## [Job]
Present the records below as a Markdown table with two columns, Row and Line, giving each line its number and skipping blank lines. Leave the pictures out of the answer.

## [Materials provided]
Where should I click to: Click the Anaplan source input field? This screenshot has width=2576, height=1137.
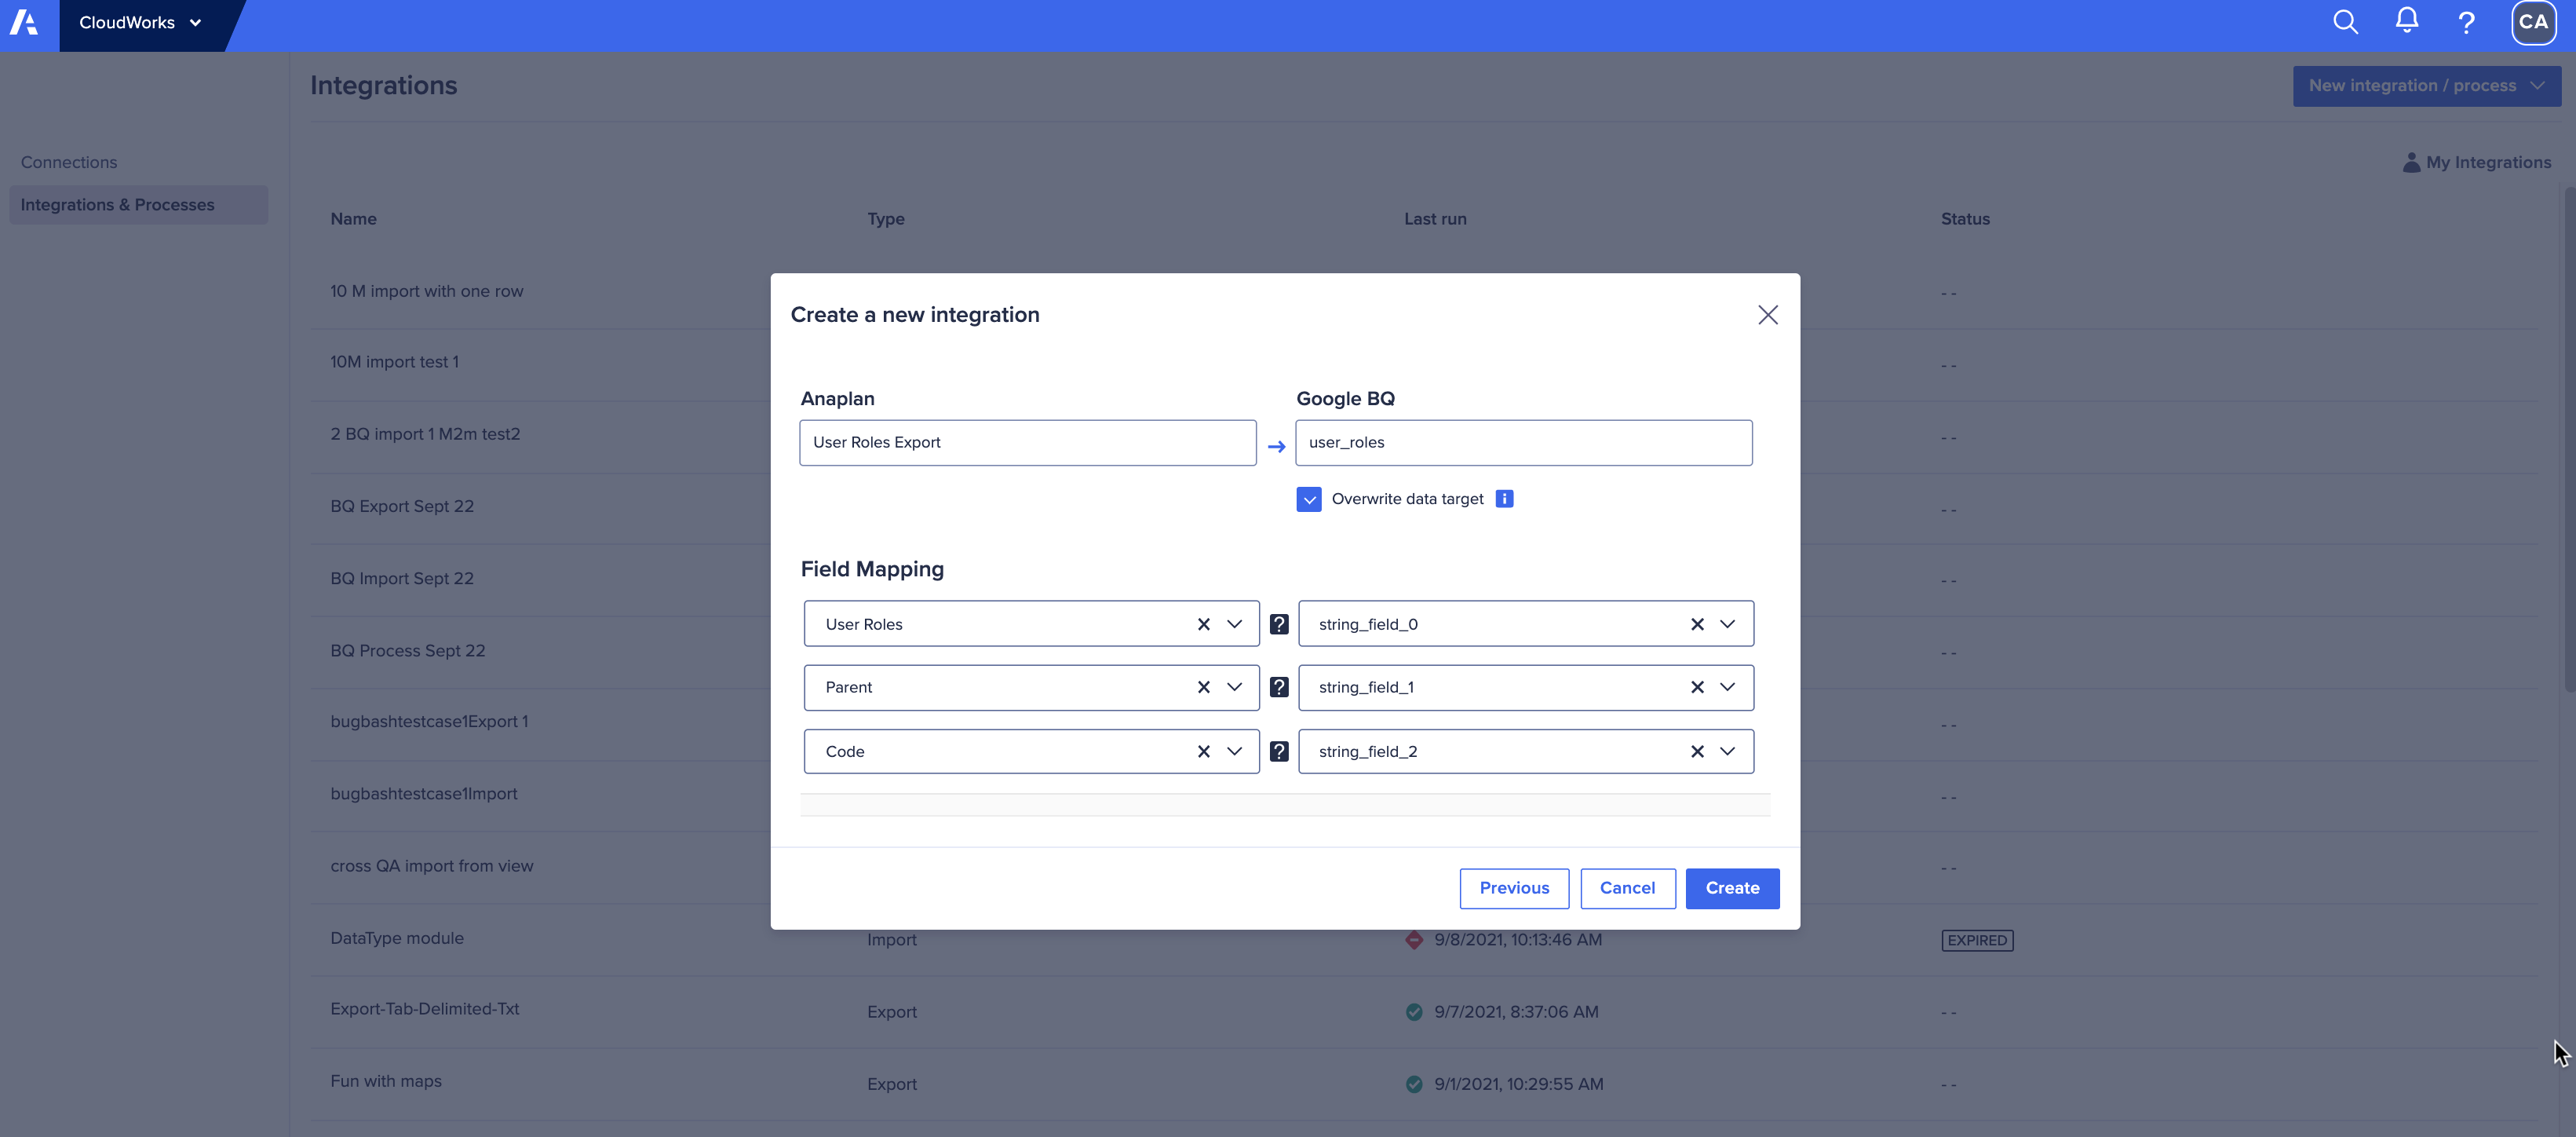point(1027,442)
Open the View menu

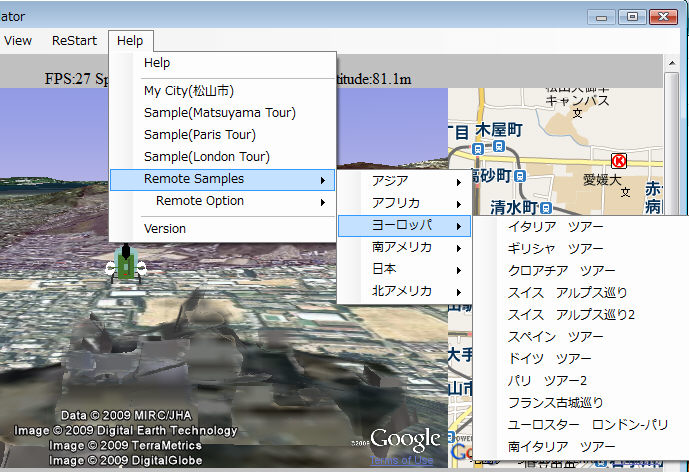[x=17, y=41]
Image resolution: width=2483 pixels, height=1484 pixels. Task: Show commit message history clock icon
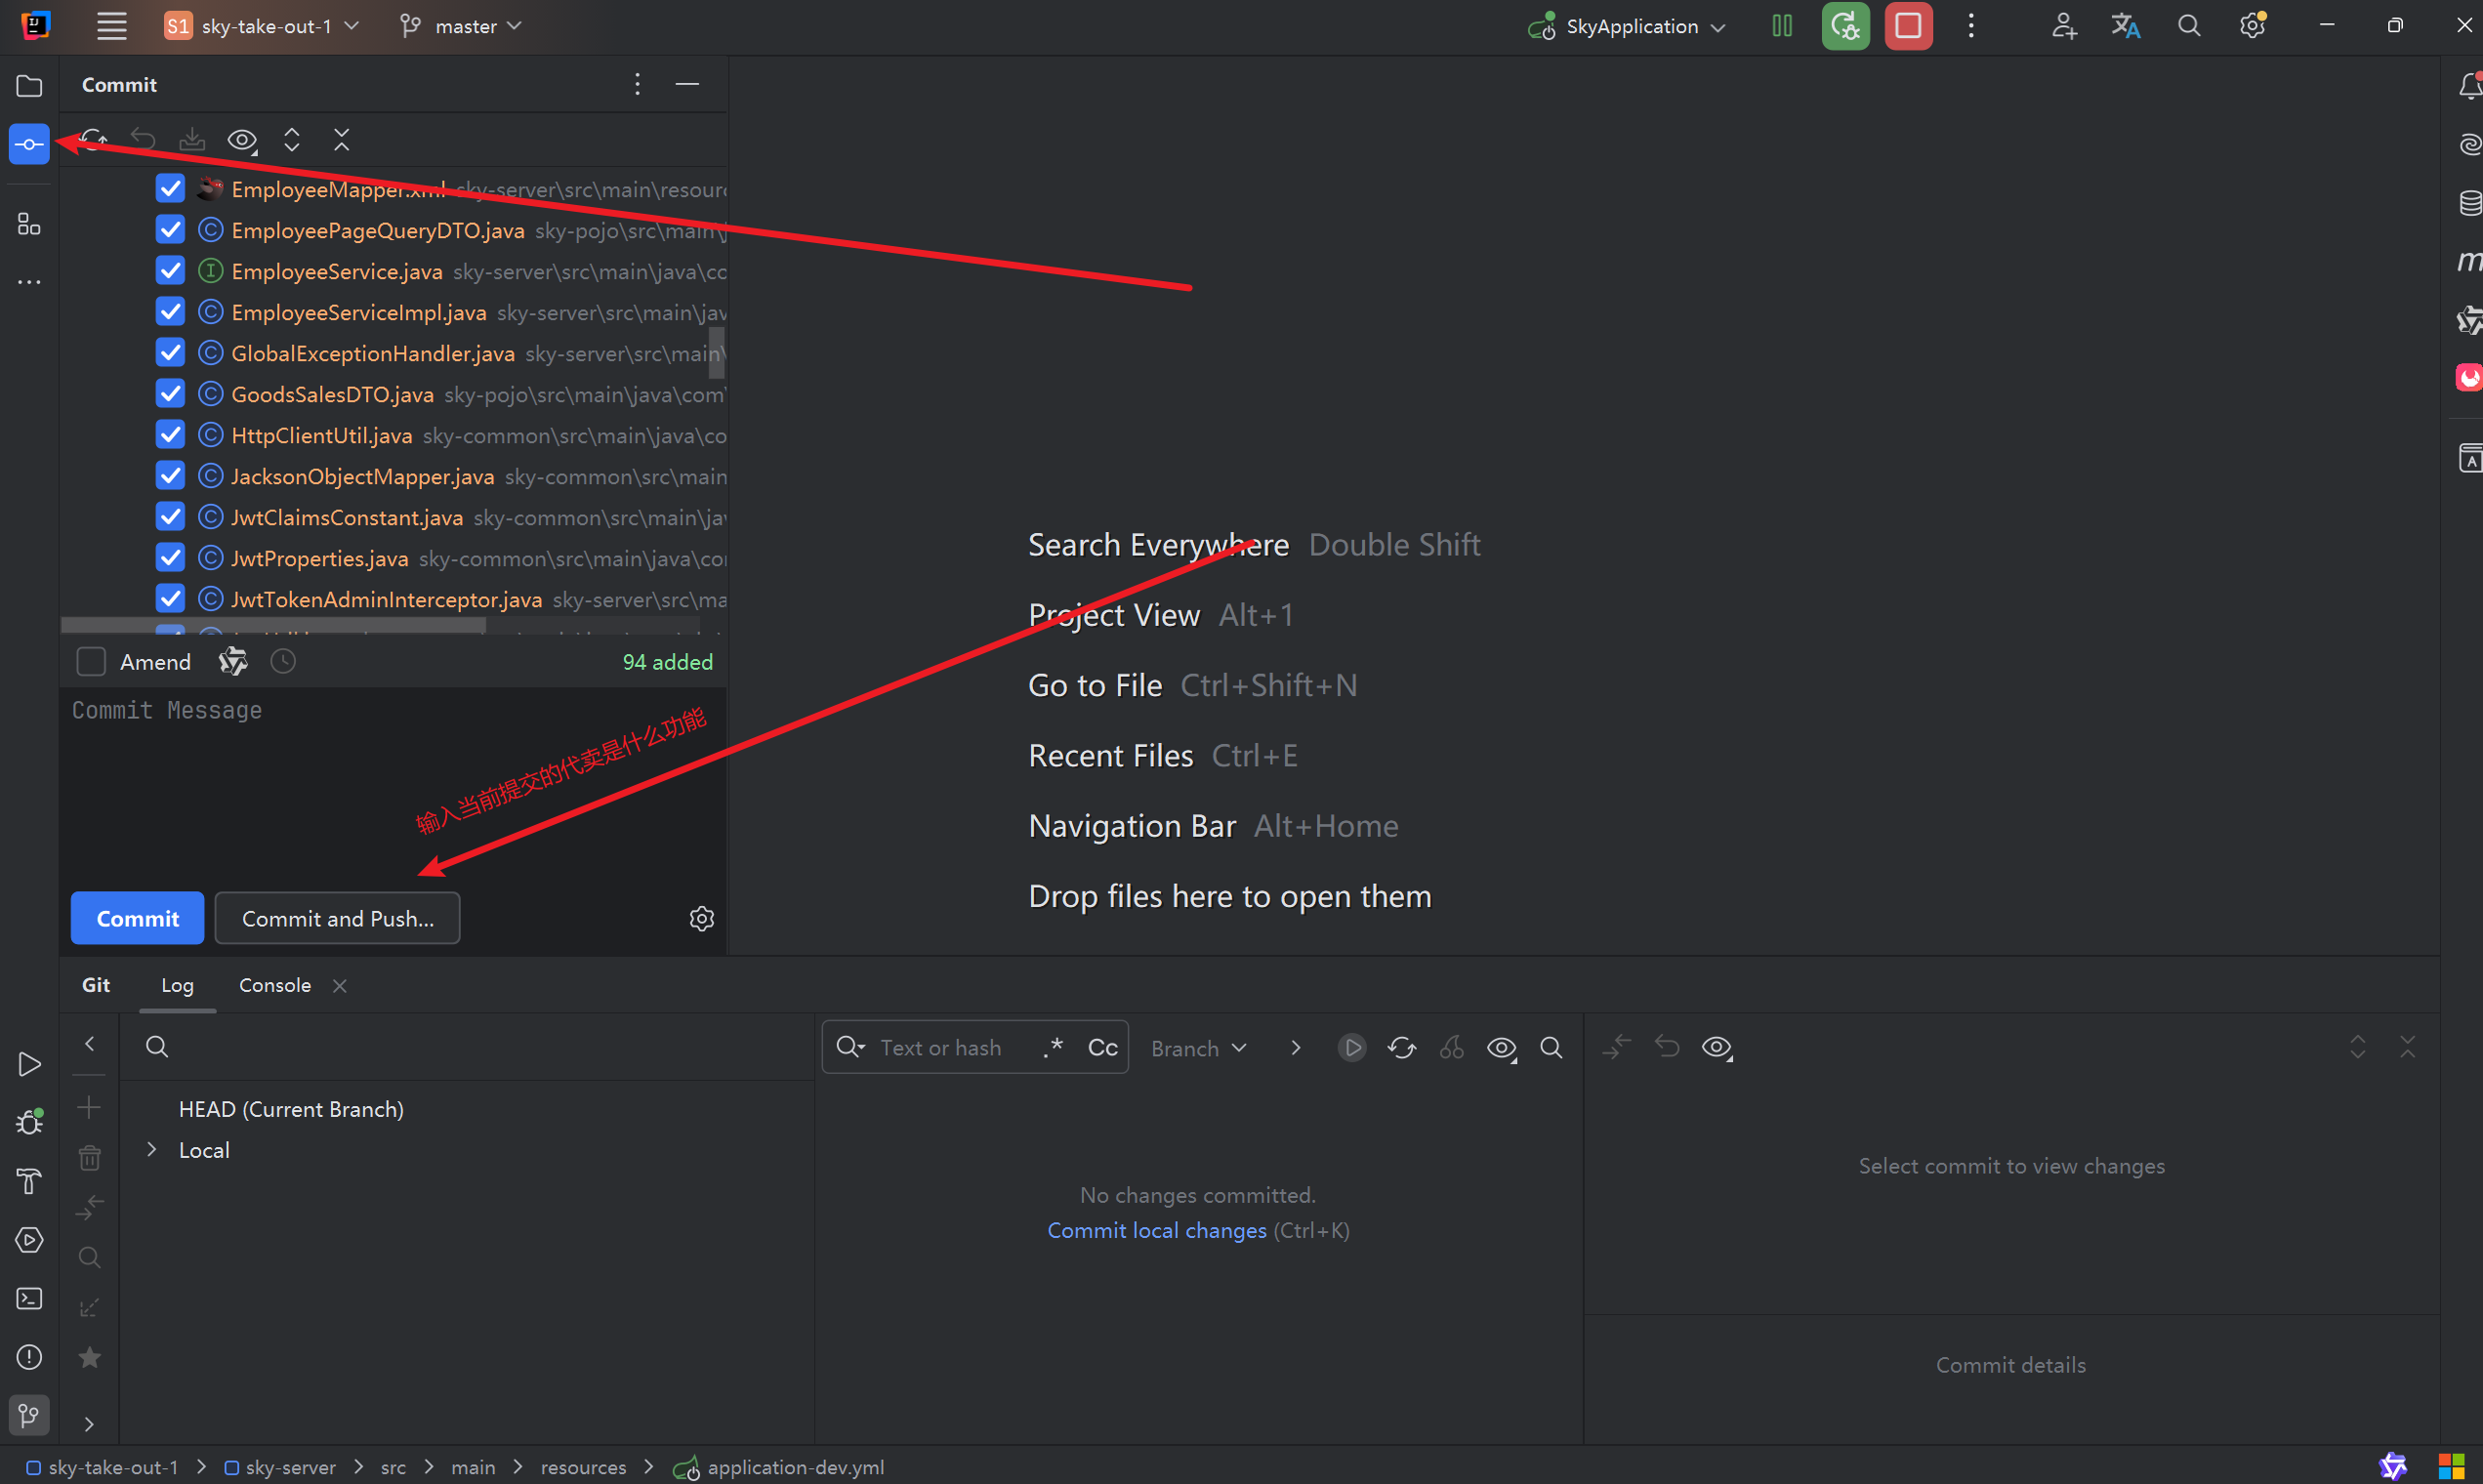[x=283, y=662]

## [Exercise solution]
| Row | Line |
|---|---|
| 1 | Where should I click to: Click the Anaplan source input field? This screenshot has width=2576, height=1137. |
| 2 | point(1027,442) |
| 3 | Open the View menu |
| 4 | [x=17, y=41] |
| 5 | Image resolution: width=2483 pixels, height=1484 pixels. Task: Show commit message history clock icon |
| 6 | [x=283, y=662] |